An outliner done right



Turns out there's actually a desktop outliner out there that's worth a damn, and I mean one mere mortals can use for a change. It's called TreeLine, and it does a lot of things right.

For one thing, TreeLine saves its data into honest files, wherever you tell it to save, not in some hidden database like most competition. And those files are JSON, so if you ever find yourself unable to run the software, it's still easy to recover the data, with a text editor if nothing else.

Second, TreeLine isn't just any outliner, but a structured data editor. By default, each node only gets a one-line name field. For anything else, you have to define more. You can add any number of node types to a document, each having multiple fields, and fields have various types, with suitable input methods (such as a month view for dates). Not that you have to use the outlining features: it can work Rolodex-style just as well.

Third, import and export features are outstanding: a surprising variety of formats are supported, and handled smartly at that.

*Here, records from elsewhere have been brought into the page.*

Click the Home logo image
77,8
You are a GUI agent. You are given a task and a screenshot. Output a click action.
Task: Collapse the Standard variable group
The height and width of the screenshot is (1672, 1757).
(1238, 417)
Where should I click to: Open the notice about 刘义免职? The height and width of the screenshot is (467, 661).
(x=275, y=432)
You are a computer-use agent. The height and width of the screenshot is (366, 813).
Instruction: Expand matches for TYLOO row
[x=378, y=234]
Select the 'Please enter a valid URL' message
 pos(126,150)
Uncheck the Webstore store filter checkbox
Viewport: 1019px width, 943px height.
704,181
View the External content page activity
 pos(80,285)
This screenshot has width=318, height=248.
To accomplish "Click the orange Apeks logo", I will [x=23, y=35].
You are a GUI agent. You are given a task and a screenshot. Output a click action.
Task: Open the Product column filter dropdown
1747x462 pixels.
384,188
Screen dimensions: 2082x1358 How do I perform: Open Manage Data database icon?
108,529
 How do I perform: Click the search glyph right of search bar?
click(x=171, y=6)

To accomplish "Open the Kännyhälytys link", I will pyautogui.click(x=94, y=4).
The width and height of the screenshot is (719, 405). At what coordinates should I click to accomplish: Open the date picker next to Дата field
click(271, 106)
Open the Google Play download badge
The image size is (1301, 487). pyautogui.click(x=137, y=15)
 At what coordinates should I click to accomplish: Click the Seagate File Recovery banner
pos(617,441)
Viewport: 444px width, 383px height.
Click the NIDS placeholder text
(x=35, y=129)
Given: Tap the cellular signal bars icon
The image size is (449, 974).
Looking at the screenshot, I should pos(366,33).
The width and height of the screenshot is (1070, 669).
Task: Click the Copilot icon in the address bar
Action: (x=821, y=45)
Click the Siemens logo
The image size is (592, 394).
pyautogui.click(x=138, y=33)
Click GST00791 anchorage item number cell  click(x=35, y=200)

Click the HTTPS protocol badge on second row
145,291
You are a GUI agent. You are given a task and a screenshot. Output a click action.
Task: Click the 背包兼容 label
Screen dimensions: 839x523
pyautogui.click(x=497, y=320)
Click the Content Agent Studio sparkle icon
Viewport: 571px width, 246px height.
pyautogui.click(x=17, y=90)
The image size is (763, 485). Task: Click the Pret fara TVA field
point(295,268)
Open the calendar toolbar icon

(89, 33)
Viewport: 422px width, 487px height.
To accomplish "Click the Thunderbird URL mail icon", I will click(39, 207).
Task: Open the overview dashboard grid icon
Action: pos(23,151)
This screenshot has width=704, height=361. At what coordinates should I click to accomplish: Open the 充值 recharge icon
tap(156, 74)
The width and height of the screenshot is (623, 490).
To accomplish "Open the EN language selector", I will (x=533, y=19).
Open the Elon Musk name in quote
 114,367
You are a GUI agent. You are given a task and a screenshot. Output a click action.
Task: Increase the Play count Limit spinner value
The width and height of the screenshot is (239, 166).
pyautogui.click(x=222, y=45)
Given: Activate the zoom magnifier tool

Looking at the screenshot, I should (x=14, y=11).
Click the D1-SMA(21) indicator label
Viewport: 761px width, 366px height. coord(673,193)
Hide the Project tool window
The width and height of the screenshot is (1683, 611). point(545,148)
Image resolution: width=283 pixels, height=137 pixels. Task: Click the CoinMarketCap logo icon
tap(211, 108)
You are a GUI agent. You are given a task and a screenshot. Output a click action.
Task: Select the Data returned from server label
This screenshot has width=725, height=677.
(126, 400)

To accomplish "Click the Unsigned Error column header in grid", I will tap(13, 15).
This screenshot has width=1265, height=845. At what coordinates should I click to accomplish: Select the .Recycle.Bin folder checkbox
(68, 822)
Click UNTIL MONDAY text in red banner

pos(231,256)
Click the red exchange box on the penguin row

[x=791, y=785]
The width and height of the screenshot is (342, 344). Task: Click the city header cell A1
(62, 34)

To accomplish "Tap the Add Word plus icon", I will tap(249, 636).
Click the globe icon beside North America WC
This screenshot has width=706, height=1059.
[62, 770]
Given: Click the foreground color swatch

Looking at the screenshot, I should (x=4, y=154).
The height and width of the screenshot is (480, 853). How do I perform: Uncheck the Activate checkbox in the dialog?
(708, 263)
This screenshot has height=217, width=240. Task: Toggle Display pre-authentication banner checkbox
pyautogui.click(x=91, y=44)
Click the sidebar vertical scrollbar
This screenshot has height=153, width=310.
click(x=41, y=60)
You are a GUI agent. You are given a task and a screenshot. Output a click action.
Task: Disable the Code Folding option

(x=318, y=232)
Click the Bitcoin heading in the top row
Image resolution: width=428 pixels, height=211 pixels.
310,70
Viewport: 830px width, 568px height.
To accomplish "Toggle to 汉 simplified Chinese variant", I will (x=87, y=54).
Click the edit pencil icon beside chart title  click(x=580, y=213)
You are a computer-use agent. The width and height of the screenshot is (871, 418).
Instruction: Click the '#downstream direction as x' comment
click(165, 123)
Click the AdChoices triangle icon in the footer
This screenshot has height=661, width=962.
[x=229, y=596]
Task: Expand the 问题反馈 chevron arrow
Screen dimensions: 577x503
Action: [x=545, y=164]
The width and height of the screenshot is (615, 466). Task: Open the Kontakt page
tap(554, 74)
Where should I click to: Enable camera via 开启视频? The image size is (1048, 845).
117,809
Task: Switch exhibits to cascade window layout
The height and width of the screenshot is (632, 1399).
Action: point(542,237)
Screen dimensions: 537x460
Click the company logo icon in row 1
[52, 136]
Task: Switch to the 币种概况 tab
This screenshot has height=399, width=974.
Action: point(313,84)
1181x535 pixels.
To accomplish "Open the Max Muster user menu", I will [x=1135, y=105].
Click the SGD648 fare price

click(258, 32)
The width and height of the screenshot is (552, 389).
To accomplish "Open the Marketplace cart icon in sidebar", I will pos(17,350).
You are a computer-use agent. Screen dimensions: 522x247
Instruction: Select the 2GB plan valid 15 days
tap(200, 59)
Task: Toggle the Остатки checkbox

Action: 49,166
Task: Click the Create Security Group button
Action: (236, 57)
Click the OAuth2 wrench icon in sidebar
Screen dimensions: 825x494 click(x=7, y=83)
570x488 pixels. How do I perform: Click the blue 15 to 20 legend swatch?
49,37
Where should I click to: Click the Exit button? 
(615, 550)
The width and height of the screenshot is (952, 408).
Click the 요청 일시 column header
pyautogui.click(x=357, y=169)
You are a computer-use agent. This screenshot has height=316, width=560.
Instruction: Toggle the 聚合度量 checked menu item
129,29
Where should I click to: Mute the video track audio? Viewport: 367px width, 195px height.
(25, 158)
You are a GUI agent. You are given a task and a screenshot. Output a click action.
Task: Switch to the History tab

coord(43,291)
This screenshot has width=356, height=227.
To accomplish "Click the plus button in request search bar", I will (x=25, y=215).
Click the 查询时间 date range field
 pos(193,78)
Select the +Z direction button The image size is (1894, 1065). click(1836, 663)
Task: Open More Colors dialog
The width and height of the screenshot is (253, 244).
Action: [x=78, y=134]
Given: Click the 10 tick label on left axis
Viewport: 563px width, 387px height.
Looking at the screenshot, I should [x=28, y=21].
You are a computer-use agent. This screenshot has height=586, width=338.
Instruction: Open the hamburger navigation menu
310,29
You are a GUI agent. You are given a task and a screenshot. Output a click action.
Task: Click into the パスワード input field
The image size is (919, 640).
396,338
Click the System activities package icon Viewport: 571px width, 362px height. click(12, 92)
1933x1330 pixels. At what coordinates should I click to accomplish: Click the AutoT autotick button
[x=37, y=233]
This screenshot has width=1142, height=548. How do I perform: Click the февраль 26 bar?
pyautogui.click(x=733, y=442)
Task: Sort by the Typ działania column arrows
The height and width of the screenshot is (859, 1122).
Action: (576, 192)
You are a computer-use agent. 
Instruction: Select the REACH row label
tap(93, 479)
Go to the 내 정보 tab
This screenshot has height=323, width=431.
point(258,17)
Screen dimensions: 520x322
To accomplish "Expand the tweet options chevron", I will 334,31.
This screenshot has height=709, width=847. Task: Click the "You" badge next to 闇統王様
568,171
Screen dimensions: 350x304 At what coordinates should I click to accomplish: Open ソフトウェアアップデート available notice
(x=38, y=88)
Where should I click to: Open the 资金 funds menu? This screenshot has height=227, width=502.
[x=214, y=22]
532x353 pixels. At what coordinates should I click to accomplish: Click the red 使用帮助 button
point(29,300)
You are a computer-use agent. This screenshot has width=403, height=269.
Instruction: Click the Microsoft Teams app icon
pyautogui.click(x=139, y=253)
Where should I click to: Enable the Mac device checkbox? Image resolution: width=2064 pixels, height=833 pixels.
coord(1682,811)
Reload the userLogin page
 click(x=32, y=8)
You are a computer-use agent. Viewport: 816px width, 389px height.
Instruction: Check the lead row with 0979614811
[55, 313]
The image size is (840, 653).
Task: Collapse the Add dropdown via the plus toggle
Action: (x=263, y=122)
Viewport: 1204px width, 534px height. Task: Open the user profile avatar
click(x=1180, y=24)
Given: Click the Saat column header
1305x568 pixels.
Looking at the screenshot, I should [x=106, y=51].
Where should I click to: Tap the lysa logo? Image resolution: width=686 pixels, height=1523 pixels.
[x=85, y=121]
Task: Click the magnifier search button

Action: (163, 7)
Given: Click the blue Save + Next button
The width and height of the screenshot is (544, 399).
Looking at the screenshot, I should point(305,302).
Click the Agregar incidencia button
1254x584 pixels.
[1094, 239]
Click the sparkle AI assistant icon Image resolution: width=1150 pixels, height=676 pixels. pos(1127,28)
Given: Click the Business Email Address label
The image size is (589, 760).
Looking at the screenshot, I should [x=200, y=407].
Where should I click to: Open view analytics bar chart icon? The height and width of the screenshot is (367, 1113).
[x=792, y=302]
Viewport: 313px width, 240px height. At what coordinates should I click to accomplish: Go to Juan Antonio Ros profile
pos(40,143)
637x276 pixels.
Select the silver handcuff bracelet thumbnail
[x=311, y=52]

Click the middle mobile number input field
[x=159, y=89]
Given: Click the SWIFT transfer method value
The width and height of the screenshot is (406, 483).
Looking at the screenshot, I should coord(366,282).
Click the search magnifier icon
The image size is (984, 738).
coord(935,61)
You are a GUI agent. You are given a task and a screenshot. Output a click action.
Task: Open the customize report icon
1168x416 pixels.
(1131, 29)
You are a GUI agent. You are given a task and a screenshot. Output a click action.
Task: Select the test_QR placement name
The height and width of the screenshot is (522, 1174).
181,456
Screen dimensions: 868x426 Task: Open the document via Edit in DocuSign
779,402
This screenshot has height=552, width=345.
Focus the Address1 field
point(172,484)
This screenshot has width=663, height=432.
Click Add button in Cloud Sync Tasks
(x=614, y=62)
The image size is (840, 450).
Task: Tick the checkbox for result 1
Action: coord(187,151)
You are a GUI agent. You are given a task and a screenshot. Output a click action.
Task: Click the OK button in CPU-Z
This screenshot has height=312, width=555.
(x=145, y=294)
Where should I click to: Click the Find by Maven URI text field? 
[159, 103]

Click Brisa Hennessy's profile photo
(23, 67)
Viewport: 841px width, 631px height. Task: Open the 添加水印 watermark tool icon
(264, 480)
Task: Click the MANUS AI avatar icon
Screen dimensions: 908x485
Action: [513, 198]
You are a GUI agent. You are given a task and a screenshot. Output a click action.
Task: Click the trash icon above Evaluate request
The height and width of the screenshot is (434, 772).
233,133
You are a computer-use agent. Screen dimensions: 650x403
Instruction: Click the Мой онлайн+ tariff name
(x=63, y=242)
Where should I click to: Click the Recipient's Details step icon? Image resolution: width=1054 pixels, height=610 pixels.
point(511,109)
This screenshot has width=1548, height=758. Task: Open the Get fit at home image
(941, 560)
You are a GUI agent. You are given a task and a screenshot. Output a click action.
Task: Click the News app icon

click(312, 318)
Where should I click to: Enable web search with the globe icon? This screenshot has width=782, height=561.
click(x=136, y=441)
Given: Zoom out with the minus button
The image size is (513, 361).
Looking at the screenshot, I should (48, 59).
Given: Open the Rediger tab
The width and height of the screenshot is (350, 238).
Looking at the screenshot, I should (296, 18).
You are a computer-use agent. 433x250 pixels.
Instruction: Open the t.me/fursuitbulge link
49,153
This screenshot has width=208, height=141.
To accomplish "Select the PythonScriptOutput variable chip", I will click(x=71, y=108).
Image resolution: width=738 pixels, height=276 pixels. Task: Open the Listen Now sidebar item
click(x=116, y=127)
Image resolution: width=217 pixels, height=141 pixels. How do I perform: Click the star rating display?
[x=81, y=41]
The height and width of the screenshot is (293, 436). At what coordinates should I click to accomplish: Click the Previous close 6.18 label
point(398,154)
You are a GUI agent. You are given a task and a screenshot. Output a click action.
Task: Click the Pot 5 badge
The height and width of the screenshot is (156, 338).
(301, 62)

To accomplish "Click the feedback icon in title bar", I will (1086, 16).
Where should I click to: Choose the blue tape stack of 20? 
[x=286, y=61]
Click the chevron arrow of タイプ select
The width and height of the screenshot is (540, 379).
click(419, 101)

CSV works especially well. Also browser bookmarks. Only HTML export is terrible, but it should be easy to write filters, using the generic XML support as an intermediary. Documents can even be printed out (e.g. to a PDF file), with flexible output formatting.

Oh, there's a bit of a learning curve, except reasonable for once. TreeLine doesn't overwhelm; with it, I feel in control. TreeLine can be mastered.

If you want to give it a whirl, TreeLine runs on Windows and Linux (probably BSD and Mac, too), and it's light on system resources. A keeper all in all. Enjoy, and may your data stay well organized. We need all the help we can get.